Follicular Lymphoma Clinical Trial
Official title:
Constitutional Genetics to Predict Prognostic and Somatic Alterations in Follicular Lymphoma
Follicular lymphoma is the second most common adult B-cell lymphoma. The acquisition of the
t(14;18) translocation is the genetic hallmark of Follicular lymphoma. However, 50% to 70% of
healthy individuals harbor low levels of circulating t(14;18)-positive cells but will never
develop Follicular lymphoma. It was observed that individuals who developed Follicular
lymphoma showed a higher t(14;18) frequency than controls (Roulland et al., J Clin Oncol
2014). High t(14;18) frequency in blood from healthy individuals could be a predictive
biomarker for Follicular lymphoma development. Genetic instability of those t(14;18)+ B-cells
as well as failure of the micro-environment to control the proliferation of these cells are
proposed mechanisms linking these lymphoma precursors to true lymphoma cells. The prognosis
of Follicular lymphoma patients has been significantly improved mainly with the development
of anti-CD20 monoclonal antibodies, with a current median overall survival over 15 years.

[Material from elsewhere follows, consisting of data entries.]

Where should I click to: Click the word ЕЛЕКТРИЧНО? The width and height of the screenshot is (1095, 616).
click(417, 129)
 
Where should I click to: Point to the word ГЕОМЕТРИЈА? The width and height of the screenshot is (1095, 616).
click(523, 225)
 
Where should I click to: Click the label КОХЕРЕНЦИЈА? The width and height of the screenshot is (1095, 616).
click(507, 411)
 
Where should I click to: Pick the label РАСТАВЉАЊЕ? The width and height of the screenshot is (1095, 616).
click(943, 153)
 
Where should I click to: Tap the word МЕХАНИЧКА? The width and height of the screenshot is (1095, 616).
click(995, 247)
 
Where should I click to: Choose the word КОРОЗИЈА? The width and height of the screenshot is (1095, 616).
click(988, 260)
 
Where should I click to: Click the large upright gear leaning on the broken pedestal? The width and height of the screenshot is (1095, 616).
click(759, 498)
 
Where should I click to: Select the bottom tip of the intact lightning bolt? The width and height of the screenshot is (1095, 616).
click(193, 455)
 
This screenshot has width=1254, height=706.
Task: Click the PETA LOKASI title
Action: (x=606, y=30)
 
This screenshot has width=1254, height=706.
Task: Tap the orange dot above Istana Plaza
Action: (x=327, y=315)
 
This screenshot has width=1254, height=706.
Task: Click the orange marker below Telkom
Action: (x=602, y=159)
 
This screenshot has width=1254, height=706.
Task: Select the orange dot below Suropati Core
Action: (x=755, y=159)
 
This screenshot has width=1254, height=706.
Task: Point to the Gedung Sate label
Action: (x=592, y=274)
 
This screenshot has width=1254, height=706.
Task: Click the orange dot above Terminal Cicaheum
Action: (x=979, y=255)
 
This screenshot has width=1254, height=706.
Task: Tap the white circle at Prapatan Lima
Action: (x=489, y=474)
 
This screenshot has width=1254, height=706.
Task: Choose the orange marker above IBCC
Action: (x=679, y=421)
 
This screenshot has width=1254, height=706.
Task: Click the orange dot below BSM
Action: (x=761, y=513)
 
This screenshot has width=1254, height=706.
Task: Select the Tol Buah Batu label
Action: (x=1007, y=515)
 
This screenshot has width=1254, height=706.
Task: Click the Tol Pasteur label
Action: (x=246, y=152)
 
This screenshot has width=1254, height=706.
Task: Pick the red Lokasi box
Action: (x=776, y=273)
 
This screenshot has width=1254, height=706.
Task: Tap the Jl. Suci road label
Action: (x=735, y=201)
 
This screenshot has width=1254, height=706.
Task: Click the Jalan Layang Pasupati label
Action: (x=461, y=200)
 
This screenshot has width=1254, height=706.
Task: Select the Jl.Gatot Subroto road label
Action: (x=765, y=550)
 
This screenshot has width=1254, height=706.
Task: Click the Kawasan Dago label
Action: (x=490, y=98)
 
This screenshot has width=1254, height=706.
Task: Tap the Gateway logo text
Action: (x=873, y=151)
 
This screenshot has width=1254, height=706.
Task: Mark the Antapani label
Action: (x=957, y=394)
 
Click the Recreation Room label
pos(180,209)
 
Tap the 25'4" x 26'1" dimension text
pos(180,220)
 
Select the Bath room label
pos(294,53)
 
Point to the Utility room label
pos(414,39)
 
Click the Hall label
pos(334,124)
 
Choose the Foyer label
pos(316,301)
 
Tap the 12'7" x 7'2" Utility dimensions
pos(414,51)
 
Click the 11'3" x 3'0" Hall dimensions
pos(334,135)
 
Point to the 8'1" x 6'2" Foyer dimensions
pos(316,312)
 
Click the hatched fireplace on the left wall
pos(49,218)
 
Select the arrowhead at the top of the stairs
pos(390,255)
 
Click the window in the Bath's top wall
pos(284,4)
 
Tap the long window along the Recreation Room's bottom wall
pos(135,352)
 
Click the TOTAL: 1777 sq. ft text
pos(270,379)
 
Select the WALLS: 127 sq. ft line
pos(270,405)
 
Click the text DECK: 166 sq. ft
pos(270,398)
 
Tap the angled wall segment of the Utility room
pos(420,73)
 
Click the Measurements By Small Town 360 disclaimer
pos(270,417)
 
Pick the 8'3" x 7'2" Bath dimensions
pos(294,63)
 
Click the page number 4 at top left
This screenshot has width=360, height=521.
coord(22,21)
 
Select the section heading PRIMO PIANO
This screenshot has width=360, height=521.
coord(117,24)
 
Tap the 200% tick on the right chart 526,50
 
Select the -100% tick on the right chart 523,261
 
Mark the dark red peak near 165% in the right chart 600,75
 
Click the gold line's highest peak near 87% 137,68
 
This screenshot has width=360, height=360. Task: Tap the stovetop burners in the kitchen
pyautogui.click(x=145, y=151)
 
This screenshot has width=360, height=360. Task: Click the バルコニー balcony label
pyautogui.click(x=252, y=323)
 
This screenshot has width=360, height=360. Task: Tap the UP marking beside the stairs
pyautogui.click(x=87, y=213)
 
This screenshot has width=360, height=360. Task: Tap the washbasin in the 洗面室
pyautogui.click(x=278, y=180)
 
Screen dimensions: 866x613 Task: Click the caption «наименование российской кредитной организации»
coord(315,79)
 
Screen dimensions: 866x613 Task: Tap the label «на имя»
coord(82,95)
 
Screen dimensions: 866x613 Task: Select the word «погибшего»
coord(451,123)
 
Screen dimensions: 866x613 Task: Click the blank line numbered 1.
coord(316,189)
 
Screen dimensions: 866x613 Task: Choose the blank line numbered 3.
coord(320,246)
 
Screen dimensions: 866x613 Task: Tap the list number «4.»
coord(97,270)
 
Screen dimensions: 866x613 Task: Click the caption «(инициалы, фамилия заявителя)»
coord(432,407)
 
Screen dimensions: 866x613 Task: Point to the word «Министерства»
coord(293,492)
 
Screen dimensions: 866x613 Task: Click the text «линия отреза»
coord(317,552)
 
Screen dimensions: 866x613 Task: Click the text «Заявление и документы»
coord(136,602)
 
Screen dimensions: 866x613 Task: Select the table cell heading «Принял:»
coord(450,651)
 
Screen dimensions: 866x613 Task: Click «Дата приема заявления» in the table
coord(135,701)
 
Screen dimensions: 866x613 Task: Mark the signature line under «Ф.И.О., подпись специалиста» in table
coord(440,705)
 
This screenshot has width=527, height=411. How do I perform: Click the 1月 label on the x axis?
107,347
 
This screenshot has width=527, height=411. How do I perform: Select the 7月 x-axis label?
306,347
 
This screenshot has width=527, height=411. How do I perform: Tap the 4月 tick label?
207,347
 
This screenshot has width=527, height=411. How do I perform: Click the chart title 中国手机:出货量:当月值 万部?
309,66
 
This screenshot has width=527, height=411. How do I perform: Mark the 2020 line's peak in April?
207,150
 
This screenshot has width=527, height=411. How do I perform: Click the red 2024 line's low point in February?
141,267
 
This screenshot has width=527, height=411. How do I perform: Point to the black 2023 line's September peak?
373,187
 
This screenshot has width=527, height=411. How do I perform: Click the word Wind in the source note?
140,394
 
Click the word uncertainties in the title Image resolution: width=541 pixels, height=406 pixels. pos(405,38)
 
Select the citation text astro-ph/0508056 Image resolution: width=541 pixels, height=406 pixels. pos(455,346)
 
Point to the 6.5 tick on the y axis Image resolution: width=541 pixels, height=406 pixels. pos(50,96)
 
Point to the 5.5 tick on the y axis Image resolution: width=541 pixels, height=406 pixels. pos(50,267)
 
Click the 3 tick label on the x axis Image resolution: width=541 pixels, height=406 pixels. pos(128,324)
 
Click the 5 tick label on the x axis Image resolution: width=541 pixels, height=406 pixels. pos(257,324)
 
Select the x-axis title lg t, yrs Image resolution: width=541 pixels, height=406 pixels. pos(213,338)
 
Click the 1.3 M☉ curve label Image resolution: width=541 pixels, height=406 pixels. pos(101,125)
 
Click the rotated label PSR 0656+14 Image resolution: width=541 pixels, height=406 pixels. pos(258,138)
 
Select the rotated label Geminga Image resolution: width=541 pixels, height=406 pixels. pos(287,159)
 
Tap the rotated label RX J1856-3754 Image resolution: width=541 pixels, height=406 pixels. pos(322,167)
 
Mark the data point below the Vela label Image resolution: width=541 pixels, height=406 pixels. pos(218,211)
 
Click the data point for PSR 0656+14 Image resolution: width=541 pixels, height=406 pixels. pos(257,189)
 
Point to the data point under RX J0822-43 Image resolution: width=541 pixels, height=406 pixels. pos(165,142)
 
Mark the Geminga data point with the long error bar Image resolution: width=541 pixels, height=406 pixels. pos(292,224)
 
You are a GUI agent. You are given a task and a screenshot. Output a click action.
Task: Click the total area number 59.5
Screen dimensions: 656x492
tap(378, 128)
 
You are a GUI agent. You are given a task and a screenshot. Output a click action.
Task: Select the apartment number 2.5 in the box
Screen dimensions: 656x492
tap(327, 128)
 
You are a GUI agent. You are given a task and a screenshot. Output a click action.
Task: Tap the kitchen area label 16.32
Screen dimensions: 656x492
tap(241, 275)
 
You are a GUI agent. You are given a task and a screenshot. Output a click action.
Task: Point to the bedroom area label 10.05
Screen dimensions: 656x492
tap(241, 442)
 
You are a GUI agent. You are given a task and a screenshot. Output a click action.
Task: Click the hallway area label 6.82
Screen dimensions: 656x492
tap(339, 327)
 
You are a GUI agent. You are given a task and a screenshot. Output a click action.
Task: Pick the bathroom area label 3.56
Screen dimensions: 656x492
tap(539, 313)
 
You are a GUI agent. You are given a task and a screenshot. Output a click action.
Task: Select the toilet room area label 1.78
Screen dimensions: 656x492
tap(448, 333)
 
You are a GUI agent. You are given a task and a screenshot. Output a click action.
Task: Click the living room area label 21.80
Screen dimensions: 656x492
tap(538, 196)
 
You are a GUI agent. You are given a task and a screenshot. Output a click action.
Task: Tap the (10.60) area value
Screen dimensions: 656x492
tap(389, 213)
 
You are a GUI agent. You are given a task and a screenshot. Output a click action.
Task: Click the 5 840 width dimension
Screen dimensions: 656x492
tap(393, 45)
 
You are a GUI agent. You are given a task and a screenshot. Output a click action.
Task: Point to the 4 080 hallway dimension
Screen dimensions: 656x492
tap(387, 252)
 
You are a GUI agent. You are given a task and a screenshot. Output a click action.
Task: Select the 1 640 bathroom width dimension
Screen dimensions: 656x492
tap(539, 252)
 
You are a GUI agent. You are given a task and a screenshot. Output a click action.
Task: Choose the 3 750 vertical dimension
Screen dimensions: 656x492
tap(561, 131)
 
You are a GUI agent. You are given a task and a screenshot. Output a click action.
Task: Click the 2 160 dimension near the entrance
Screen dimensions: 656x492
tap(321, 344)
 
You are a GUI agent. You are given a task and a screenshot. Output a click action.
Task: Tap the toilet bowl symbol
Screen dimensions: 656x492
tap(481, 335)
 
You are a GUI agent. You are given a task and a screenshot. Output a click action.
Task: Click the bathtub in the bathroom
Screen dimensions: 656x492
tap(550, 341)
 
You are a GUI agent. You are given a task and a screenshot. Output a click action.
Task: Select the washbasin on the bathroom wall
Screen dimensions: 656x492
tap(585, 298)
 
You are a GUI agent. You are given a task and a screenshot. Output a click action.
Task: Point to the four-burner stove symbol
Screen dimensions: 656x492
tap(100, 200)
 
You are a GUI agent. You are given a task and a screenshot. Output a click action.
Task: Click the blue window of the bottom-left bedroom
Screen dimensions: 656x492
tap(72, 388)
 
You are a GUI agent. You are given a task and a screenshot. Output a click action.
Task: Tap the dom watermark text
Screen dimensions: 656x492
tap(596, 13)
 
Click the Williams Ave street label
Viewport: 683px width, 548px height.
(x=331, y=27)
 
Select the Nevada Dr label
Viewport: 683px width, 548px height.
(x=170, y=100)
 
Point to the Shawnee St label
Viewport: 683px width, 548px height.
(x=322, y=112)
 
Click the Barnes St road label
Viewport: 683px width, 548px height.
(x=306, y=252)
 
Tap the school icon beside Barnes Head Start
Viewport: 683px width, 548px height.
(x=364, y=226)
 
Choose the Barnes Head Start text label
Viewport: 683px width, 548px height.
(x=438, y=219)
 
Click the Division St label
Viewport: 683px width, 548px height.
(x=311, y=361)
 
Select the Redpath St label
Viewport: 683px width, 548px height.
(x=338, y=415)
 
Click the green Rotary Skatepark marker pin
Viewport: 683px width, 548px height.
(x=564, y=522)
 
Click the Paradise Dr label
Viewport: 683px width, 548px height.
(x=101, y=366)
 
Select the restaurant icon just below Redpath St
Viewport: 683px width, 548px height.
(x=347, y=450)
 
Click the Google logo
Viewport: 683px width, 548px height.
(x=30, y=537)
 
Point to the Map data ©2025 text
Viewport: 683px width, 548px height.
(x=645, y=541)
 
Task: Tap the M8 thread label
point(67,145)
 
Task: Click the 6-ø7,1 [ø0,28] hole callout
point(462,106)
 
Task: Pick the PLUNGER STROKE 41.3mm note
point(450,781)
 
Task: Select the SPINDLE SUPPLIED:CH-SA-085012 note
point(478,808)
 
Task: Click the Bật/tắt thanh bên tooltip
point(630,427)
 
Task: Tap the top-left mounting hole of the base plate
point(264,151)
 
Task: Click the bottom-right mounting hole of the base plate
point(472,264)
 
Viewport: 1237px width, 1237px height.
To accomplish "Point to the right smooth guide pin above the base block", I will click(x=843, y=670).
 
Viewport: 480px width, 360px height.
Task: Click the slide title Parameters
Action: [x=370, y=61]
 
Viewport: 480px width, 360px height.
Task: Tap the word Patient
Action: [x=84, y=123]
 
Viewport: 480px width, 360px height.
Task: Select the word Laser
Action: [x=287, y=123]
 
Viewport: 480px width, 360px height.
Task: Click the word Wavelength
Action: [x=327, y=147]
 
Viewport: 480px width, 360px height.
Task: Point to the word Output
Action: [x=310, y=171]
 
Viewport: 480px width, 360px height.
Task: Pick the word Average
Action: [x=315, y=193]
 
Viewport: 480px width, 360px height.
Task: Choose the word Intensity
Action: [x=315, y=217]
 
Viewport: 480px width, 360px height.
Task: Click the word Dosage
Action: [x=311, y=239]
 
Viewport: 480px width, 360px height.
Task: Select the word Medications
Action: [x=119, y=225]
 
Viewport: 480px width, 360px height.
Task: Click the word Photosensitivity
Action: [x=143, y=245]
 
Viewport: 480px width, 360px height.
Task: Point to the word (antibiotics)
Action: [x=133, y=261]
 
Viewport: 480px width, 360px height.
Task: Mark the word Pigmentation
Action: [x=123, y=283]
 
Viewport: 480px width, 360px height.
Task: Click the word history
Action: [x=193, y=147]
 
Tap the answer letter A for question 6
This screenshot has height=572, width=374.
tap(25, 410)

However, this lymphoma remains an incurable disease. The most commonly used tool for
prognostication of patients with Follicular lymphoma is the Follicular Lymphoma International
Prognostic Index (FLIPI) based on conventional clinical and pathology parameters. Although it
has clinical utility, the Follicular Lymphoma International Prognostic Index does not reflect
the biologic heterogeneity of Follicular lymphoma. First-degree relatives of Follicular
lymphoma had a fourfold increased risk of Follicular lymphoma suggesting a genetic etiology.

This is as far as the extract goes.